“But everyone gets charged who comes …”
Liane shook her head. “They hold people for months, sometimes years, before arraignment. At least they used to. She was one of those.”
“So they use Fresnes like a jail?”
“Only for the special ones,” Liane said. “That pissed Jutta off.”
“Did she write to Jutta in prison?”
Pause. The bell sounded the second and final warning. Chairs and stools scraped over the concrete floor.
“The letters are in my cell,” Liane said.
“Letters from my mother?”
“Reading material’s scarce here,” Liane said. “Jutta left me her books. She used to keep her letters in them.”
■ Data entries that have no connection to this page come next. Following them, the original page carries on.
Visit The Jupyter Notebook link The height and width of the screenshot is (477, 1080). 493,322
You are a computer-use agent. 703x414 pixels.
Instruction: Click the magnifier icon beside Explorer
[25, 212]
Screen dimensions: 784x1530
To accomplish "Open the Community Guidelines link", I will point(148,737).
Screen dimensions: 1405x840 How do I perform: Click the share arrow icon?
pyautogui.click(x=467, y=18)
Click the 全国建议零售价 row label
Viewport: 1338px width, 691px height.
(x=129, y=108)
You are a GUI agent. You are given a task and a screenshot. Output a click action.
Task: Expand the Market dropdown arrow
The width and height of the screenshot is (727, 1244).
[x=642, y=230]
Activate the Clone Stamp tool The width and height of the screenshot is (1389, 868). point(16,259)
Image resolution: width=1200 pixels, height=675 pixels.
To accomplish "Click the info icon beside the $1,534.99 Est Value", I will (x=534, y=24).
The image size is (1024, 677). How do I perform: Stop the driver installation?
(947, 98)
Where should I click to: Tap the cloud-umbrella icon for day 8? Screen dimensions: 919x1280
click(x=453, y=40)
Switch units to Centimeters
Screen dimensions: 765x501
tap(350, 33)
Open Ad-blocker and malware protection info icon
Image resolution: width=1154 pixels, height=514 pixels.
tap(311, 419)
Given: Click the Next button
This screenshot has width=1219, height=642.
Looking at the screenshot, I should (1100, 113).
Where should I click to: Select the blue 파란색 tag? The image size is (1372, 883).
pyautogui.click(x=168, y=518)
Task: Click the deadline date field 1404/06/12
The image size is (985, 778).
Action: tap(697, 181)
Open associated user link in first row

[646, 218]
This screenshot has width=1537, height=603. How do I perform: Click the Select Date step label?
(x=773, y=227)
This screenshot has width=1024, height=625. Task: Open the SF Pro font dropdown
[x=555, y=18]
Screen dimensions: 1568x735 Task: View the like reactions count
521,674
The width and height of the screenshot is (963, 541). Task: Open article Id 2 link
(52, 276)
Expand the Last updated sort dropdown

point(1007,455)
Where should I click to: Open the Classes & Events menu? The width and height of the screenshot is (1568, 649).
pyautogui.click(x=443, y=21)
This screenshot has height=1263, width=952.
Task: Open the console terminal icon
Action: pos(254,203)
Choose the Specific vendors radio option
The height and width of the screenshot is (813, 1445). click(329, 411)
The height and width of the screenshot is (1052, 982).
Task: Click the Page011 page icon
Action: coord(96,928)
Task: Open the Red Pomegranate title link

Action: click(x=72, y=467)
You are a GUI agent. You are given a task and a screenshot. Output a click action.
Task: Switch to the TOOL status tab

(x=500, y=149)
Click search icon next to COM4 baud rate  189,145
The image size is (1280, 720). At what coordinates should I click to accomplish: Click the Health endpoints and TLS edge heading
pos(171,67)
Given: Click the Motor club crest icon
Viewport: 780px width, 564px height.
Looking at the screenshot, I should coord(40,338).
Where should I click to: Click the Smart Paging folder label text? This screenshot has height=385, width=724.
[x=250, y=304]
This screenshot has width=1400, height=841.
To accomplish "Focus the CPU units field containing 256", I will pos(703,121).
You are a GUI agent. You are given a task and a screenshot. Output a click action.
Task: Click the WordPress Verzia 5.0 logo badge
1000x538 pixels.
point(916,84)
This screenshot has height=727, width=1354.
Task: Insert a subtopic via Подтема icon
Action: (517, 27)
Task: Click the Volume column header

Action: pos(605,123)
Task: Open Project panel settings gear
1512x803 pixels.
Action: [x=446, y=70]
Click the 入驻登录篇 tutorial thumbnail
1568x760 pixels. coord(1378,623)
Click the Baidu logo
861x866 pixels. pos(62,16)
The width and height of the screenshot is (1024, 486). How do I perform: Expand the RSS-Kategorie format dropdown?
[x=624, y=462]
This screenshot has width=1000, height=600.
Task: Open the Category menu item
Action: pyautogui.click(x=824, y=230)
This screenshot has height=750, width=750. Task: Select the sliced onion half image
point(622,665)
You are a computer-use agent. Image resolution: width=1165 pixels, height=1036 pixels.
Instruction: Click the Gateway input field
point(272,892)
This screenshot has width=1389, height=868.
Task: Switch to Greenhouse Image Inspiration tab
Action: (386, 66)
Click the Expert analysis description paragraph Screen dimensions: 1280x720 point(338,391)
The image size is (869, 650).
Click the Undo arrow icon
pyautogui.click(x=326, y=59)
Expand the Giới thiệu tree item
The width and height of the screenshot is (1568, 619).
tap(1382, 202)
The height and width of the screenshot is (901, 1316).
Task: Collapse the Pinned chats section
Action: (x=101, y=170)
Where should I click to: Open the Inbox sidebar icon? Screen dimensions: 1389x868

Aimee’s hope rekindled. She tried to keep her voice even. “What do these letters say?”
The cubicle door opened.
“Barolet! Visiting time’s over,” said the guard.
“Help me to keep my mother’s bones beside my father’s,” Liane said. “My lawyer’s in contact with me. I’ll give the letters to him if you get me a receipt from the cemetery for the money they say is overdue.”
“
Liane stood up slowly. “Do you know what I’m in for?”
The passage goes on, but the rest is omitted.